**TASK DESCRIPTION:** The expected answer is every line of the material, reproduced exactly.

Start of DATA FOR ANALYSIS

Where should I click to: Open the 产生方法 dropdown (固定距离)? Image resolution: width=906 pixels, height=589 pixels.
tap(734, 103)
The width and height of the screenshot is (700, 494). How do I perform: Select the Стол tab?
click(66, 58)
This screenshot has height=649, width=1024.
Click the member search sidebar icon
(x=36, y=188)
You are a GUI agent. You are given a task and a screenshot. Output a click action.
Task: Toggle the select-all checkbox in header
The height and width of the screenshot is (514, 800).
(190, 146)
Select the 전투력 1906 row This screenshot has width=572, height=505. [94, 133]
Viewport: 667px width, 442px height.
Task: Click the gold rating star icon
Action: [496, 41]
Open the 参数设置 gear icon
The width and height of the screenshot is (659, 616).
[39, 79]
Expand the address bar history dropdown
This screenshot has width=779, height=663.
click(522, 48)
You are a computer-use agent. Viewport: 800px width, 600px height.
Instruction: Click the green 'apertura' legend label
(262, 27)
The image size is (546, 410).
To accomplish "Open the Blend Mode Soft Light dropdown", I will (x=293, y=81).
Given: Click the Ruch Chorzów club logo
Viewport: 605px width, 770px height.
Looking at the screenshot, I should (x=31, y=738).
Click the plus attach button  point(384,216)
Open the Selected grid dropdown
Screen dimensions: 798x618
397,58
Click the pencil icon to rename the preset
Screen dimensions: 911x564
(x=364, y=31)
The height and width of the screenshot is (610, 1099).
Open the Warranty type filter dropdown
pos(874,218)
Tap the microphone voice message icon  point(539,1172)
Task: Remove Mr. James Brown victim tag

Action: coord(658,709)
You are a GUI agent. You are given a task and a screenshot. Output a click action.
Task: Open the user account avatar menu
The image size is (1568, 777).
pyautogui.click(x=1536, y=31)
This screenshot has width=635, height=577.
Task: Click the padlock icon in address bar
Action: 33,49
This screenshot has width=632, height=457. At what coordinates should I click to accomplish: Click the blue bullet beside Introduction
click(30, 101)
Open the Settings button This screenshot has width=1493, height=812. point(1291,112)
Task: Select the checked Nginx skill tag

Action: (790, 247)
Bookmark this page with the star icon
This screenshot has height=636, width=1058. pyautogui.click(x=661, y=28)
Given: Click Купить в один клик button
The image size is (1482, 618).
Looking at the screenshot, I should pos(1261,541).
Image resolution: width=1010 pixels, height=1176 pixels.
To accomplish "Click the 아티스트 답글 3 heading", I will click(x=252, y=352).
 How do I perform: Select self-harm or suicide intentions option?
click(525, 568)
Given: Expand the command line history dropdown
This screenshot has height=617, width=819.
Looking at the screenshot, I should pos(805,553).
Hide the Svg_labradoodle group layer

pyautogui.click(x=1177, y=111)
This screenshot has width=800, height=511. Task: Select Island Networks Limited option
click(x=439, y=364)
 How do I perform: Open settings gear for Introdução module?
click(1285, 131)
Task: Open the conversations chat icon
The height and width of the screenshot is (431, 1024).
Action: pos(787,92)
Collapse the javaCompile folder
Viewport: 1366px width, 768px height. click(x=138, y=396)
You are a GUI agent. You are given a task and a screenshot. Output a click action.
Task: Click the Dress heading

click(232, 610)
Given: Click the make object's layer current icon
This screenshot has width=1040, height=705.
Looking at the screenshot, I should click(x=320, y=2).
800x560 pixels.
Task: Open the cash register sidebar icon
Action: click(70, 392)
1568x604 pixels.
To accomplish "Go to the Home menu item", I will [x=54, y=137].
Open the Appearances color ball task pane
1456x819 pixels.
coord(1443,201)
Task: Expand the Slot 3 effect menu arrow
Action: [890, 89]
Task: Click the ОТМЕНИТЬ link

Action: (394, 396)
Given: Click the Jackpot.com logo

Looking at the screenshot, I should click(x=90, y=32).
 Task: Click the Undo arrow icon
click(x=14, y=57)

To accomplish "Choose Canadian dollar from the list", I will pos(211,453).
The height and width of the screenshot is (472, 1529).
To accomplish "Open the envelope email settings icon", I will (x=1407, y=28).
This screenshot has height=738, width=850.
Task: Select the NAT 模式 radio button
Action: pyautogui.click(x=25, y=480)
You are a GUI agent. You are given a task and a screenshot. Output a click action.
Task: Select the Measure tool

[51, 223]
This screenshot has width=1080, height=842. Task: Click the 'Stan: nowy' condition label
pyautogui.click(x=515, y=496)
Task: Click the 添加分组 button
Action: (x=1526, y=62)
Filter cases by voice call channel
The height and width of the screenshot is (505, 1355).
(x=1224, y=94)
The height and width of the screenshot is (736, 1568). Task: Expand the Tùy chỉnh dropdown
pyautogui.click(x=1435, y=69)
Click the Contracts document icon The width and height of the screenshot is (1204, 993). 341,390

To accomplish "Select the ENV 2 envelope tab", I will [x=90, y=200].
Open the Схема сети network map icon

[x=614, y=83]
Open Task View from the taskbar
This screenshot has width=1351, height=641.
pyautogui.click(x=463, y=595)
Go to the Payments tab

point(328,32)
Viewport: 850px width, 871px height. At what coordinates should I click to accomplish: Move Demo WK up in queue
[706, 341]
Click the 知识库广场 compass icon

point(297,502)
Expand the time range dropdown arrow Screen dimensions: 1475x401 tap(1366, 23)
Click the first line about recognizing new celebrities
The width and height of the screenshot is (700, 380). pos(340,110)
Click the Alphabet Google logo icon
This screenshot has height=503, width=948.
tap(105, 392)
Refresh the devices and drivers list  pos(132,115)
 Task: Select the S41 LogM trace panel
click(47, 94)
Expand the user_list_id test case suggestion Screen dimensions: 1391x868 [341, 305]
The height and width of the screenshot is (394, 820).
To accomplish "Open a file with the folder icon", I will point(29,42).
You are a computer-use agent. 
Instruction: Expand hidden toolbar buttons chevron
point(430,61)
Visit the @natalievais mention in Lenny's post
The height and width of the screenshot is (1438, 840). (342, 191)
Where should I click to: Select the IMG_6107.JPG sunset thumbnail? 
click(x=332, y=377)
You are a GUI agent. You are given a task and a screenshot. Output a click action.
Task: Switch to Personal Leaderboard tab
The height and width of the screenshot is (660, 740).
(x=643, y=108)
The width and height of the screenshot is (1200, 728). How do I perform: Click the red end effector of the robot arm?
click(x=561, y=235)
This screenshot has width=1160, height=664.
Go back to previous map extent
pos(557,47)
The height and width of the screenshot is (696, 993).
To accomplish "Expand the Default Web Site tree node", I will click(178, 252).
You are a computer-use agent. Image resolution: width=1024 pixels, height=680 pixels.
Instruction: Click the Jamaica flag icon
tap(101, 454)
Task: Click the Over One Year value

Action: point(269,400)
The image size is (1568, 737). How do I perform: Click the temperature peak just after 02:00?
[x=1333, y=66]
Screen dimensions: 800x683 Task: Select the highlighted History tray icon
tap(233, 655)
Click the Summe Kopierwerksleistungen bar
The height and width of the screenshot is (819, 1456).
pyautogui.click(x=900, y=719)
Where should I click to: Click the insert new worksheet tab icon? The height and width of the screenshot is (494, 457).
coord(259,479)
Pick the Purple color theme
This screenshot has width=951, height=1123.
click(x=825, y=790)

End of DATA FOR ANALYSIS

**WRITTEN SOLUTION:**
Where should I click to: Open the 产生方法 dropdown (固定距离)? Image resolution: width=906 pixels, height=589 pixels.
tap(734, 103)
The width and height of the screenshot is (700, 494). How do I perform: Select the Стол tab?
click(66, 58)
This screenshot has height=649, width=1024.
Click the member search sidebar icon
(x=36, y=188)
You are a GUI agent. You are given a task and a screenshot. Output a click action.
Task: Toggle the select-all checkbox in header
The height and width of the screenshot is (514, 800).
(190, 146)
Select the 전투력 1906 row This screenshot has width=572, height=505. [94, 133]
Viewport: 667px width, 442px height.
Task: Click the gold rating star icon
Action: [496, 41]
Open the 参数设置 gear icon
The width and height of the screenshot is (659, 616).
[39, 79]
Expand the address bar history dropdown
This screenshot has width=779, height=663.
click(522, 48)
You are a computer-use agent. Viewport: 800px width, 600px height.
Instruction: Click the green 'apertura' legend label
(262, 27)
The image size is (546, 410).
To accomplish "Open the Blend Mode Soft Light dropdown", I will (x=293, y=81).
Given: Click the Ruch Chorzów club logo
Viewport: 605px width, 770px height.
Looking at the screenshot, I should (x=31, y=738).
Click the plus attach button  point(384,216)
Open the Selected grid dropdown
Screen dimensions: 798x618
397,58
Click the pencil icon to rename the preset
Screen dimensions: 911x564
(x=364, y=31)
The height and width of the screenshot is (610, 1099).
Open the Warranty type filter dropdown
pos(874,218)
Tap the microphone voice message icon  point(539,1172)
Task: Remove Mr. James Brown victim tag

Action: coord(658,709)
You are a GUI agent. You are given a task and a screenshot. Output a click action.
Task: Open the user account avatar menu
The image size is (1568, 777).
pyautogui.click(x=1536, y=31)
This screenshot has width=635, height=577.
Task: Click the padlock icon in address bar
Action: 33,49
This screenshot has width=632, height=457. At what coordinates should I click to accomplish: Click the blue bullet beside Introduction
click(30, 101)
Open the Settings button This screenshot has width=1493, height=812. point(1291,112)
Task: Select the checked Nginx skill tag

Action: (790, 247)
Bookmark this page with the star icon
This screenshot has height=636, width=1058. pyautogui.click(x=661, y=28)
Given: Click Купить в один клик button
The image size is (1482, 618).
Looking at the screenshot, I should pos(1261,541).
Image resolution: width=1010 pixels, height=1176 pixels.
To accomplish "Click the 아티스트 답글 3 heading", I will click(x=252, y=352).
 How do I perform: Select self-harm or suicide intentions option?
click(525, 568)
Given: Expand the command line history dropdown
This screenshot has height=617, width=819.
Looking at the screenshot, I should pos(805,553).
Hide the Svg_labradoodle group layer

pyautogui.click(x=1177, y=111)
This screenshot has width=800, height=511. Task: Select Island Networks Limited option
click(x=439, y=364)
 How do I perform: Open settings gear for Introdução module?
click(1285, 131)
Task: Open the conversations chat icon
The height and width of the screenshot is (431, 1024).
Action: pos(787,92)
Collapse the javaCompile folder
Viewport: 1366px width, 768px height. click(x=138, y=396)
You are a GUI agent. You are given a task and a screenshot. Output a click action.
Task: Click the Dress heading

click(232, 610)
Given: Click the make object's layer current icon
This screenshot has width=1040, height=705.
Looking at the screenshot, I should click(x=320, y=2).
800x560 pixels.
Task: Open the cash register sidebar icon
Action: click(70, 392)
1568x604 pixels.
To accomplish "Go to the Home menu item", I will [x=54, y=137].
Open the Appearances color ball task pane
1456x819 pixels.
coord(1443,201)
Task: Expand the Slot 3 effect menu arrow
Action: [890, 89]
Task: Click the ОТМЕНИТЬ link

Action: (394, 396)
Given: Click the Jackpot.com logo

Looking at the screenshot, I should click(x=90, y=32).
 Task: Click the Undo arrow icon
click(x=14, y=57)

To accomplish "Choose Canadian dollar from the list", I will pos(211,453).
The height and width of the screenshot is (472, 1529).
To accomplish "Open the envelope email settings icon", I will (x=1407, y=28).
This screenshot has height=738, width=850.
Task: Select the NAT 模式 radio button
Action: pyautogui.click(x=25, y=480)
You are a GUI agent. You are given a task and a screenshot. Output a click action.
Task: Select the Measure tool

[51, 223]
This screenshot has width=1080, height=842. Task: Click the 'Stan: nowy' condition label
pyautogui.click(x=515, y=496)
Task: Click the 添加分组 button
Action: (x=1526, y=62)
Filter cases by voice call channel
The height and width of the screenshot is (505, 1355).
(x=1224, y=94)
The height and width of the screenshot is (736, 1568). Task: Expand the Tùy chỉnh dropdown
pyautogui.click(x=1435, y=69)
Click the Contracts document icon The width and height of the screenshot is (1204, 993). 341,390

To accomplish "Select the ENV 2 envelope tab", I will [x=90, y=200].
Open the Схема сети network map icon

[x=614, y=83]
Open Task View from the taskbar
This screenshot has width=1351, height=641.
pyautogui.click(x=463, y=595)
Go to the Payments tab

point(328,32)
Viewport: 850px width, 871px height. At what coordinates should I click to accomplish: Move Demo WK up in queue
[706, 341]
Click the 知识库广场 compass icon

point(297,502)
Expand the time range dropdown arrow Screen dimensions: 1475x401 tap(1366, 23)
Click the first line about recognizing new celebrities
The width and height of the screenshot is (700, 380). pos(340,110)
Click the Alphabet Google logo icon
This screenshot has height=503, width=948.
tap(105, 392)
Refresh the devices and drivers list  pos(132,115)
 Task: Select the S41 LogM trace panel
click(47, 94)
Expand the user_list_id test case suggestion Screen dimensions: 1391x868 [341, 305]
The height and width of the screenshot is (394, 820).
To accomplish "Open a file with the folder icon", I will point(29,42).
You are a computer-use agent. 
Instruction: Expand hidden toolbar buttons chevron
point(430,61)
Visit the @natalievais mention in Lenny's post
The height and width of the screenshot is (1438, 840). (342, 191)
Where should I click to: Select the IMG_6107.JPG sunset thumbnail? 
click(x=332, y=377)
You are a GUI agent. You are given a task and a screenshot. Output a click action.
Task: Switch to Personal Leaderboard tab
The height and width of the screenshot is (660, 740).
(x=643, y=108)
The width and height of the screenshot is (1200, 728). How do I perform: Click the red end effector of the robot arm?
click(x=561, y=235)
This screenshot has width=1160, height=664.
Go back to previous map extent
pos(557,47)
The height and width of the screenshot is (696, 993).
To accomplish "Expand the Default Web Site tree node", I will click(178, 252).
You are a computer-use agent. Image resolution: width=1024 pixels, height=680 pixels.
Instruction: Click the Jamaica flag icon
tap(101, 454)
Task: Click the Over One Year value

Action: point(269,400)
The image size is (1568, 737). How do I perform: Click the temperature peak just after 02:00?
[x=1333, y=66]
Screen dimensions: 800x683 Task: Select the highlighted History tray icon
tap(233, 655)
Click the Summe Kopierwerksleistungen bar
The height and width of the screenshot is (819, 1456).
pyautogui.click(x=900, y=719)
Where should I click to: Click the insert new worksheet tab icon? The height and width of the screenshot is (494, 457).
coord(259,479)
Pick the Purple color theme
This screenshot has width=951, height=1123.
click(x=825, y=790)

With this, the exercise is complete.